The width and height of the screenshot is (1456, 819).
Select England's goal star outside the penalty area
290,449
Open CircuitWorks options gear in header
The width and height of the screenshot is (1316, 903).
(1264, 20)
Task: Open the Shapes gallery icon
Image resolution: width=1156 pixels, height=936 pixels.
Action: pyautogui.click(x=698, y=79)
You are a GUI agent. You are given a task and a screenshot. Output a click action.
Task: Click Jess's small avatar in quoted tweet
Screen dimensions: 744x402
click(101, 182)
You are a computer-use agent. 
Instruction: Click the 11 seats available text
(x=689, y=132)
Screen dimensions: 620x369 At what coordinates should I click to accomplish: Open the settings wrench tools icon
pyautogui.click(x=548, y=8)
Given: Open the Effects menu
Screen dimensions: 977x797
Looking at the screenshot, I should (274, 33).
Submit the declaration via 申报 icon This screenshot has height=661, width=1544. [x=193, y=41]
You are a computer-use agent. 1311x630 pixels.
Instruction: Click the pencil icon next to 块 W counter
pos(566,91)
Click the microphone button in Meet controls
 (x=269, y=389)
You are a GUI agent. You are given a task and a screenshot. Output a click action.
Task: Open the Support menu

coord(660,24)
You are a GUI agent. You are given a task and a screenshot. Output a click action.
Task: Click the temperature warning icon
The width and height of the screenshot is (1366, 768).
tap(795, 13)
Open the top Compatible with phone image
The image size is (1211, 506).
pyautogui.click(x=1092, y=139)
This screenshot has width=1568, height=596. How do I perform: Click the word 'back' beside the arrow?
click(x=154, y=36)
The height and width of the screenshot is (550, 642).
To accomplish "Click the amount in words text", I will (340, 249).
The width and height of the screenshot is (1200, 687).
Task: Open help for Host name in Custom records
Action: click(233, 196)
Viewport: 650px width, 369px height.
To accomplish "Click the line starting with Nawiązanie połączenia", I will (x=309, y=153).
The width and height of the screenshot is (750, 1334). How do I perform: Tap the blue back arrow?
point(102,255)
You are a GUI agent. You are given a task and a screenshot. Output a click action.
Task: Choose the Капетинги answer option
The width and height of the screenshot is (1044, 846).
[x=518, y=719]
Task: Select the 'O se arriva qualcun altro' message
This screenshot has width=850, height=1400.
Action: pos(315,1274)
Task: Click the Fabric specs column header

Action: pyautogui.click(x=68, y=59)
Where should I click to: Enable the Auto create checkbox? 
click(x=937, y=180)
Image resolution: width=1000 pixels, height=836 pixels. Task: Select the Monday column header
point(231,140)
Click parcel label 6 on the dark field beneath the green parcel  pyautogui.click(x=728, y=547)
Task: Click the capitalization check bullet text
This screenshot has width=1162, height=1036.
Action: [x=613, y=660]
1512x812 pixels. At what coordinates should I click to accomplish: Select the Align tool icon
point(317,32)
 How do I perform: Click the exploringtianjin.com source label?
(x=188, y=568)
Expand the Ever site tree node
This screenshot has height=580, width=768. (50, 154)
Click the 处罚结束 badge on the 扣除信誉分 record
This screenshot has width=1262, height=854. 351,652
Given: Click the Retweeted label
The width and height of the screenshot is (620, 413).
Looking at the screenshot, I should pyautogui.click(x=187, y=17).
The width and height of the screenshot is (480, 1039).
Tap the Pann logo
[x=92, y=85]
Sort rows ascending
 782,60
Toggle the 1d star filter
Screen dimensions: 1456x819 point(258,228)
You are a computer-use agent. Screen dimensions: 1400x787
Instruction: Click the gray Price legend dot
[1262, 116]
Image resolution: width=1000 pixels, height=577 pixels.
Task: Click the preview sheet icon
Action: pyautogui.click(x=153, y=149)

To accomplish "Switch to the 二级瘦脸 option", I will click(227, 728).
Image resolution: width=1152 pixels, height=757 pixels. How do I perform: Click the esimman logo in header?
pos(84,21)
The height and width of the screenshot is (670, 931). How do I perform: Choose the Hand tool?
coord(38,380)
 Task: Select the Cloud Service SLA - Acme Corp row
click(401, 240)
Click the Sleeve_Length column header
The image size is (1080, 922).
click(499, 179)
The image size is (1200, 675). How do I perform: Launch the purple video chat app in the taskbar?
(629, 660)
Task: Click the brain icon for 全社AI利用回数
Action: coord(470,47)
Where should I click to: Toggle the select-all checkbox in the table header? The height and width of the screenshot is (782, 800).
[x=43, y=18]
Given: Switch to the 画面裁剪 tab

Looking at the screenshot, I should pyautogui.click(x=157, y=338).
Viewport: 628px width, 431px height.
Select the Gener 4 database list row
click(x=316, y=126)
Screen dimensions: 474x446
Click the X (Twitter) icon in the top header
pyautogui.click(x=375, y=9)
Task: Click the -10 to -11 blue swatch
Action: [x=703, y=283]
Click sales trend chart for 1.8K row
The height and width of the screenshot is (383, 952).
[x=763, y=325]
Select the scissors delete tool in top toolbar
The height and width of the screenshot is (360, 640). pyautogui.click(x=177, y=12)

INSTRUCTIONS TO FOLLOW:
Each record above is to be printed again exactly as written.

RESULT OF THE TASK:
The width and height of the screenshot is (1456, 819).
Select England's goal star outside the penalty area
290,449
Open CircuitWorks options gear in header
The width and height of the screenshot is (1316, 903).
(1264, 20)
Task: Open the Shapes gallery icon
Image resolution: width=1156 pixels, height=936 pixels.
Action: pyautogui.click(x=698, y=79)
You are a GUI agent. You are given a task and a screenshot. Output a click action.
Task: Click Jess's small avatar in quoted tweet
Screen dimensions: 744x402
click(101, 182)
You are a computer-use agent. 
Instruction: Click the 11 seats available text
(x=689, y=132)
Screen dimensions: 620x369 At what coordinates should I click to accomplish: Open the settings wrench tools icon
pyautogui.click(x=548, y=8)
Given: Open the Effects menu
Screen dimensions: 977x797
Looking at the screenshot, I should (274, 33).
Submit the declaration via 申报 icon This screenshot has height=661, width=1544. [x=193, y=41]
You are a computer-use agent. 1311x630 pixels.
Instruction: Click the pencil icon next to 块 W counter
pos(566,91)
Click the microphone button in Meet controls
 (x=269, y=389)
You are a GUI agent. You are given a task and a screenshot. Output a click action.
Task: Open the Support menu

coord(660,24)
You are a GUI agent. You are given a task and a screenshot. Output a click action.
Task: Click the temperature warning icon
The width and height of the screenshot is (1366, 768).
tap(795, 13)
Open the top Compatible with phone image
The image size is (1211, 506).
pyautogui.click(x=1092, y=139)
This screenshot has width=1568, height=596. How do I perform: Click the word 'back' beside the arrow?
click(x=154, y=36)
The height and width of the screenshot is (550, 642).
To accomplish "Click the amount in words text", I will (340, 249).
The width and height of the screenshot is (1200, 687).
Task: Open help for Host name in Custom records
Action: click(233, 196)
Viewport: 650px width, 369px height.
To accomplish "Click the line starting with Nawiązanie połączenia", I will (x=309, y=153).
The width and height of the screenshot is (750, 1334). How do I perform: Tap the blue back arrow?
point(102,255)
You are a GUI agent. You are given a task and a screenshot. Output a click action.
Task: Choose the Капетинги answer option
The width and height of the screenshot is (1044, 846).
[x=518, y=719]
Task: Select the 'O se arriva qualcun altro' message
This screenshot has width=850, height=1400.
Action: pos(315,1274)
Task: Click the Fabric specs column header

Action: pyautogui.click(x=68, y=59)
Where should I click to: Enable the Auto create checkbox? 
click(x=937, y=180)
Image resolution: width=1000 pixels, height=836 pixels. Task: Select the Monday column header
point(231,140)
Click parcel label 6 on the dark field beneath the green parcel  pyautogui.click(x=728, y=547)
Task: Click the capitalization check bullet text
This screenshot has width=1162, height=1036.
Action: [x=613, y=660]
1512x812 pixels. At what coordinates should I click to accomplish: Select the Align tool icon
point(317,32)
 How do I perform: Click the exploringtianjin.com source label?
(x=188, y=568)
Expand the Ever site tree node
This screenshot has height=580, width=768. (50, 154)
Click the 处罚结束 badge on the 扣除信誉分 record
This screenshot has width=1262, height=854. 351,652
Given: Click the Retweeted label
The width and height of the screenshot is (620, 413).
Looking at the screenshot, I should pyautogui.click(x=187, y=17).
The width and height of the screenshot is (480, 1039).
Tap the Pann logo
[x=92, y=85]
Sort rows ascending
 782,60
Toggle the 1d star filter
Screen dimensions: 1456x819 point(258,228)
You are a computer-use agent. Screen dimensions: 1400x787
Instruction: Click the gray Price legend dot
[1262, 116]
Image resolution: width=1000 pixels, height=577 pixels.
Task: Click the preview sheet icon
Action: pyautogui.click(x=153, y=149)

To accomplish "Switch to the 二级瘦脸 option", I will click(227, 728).
Image resolution: width=1152 pixels, height=757 pixels. How do I perform: Click the esimman logo in header?
pos(84,21)
The height and width of the screenshot is (670, 931). How do I perform: Choose the Hand tool?
coord(38,380)
 Task: Select the Cloud Service SLA - Acme Corp row
click(401, 240)
Click the Sleeve_Length column header
The image size is (1080, 922).
click(499, 179)
The image size is (1200, 675). How do I perform: Launch the purple video chat app in the taskbar?
(629, 660)
Task: Click the brain icon for 全社AI利用回数
Action: coord(470,47)
Where should I click to: Toggle the select-all checkbox in the table header? The height and width of the screenshot is (782, 800).
[x=43, y=18]
Given: Switch to the 画面裁剪 tab

Looking at the screenshot, I should pyautogui.click(x=157, y=338).
Viewport: 628px width, 431px height.
Select the Gener 4 database list row
click(x=316, y=126)
Screen dimensions: 474x446
Click the X (Twitter) icon in the top header
pyautogui.click(x=375, y=9)
Task: Click the -10 to -11 blue swatch
Action: [x=703, y=283]
Click sales trend chart for 1.8K row
The height and width of the screenshot is (383, 952).
[x=763, y=325]
Select the scissors delete tool in top toolbar
The height and width of the screenshot is (360, 640). pyautogui.click(x=177, y=12)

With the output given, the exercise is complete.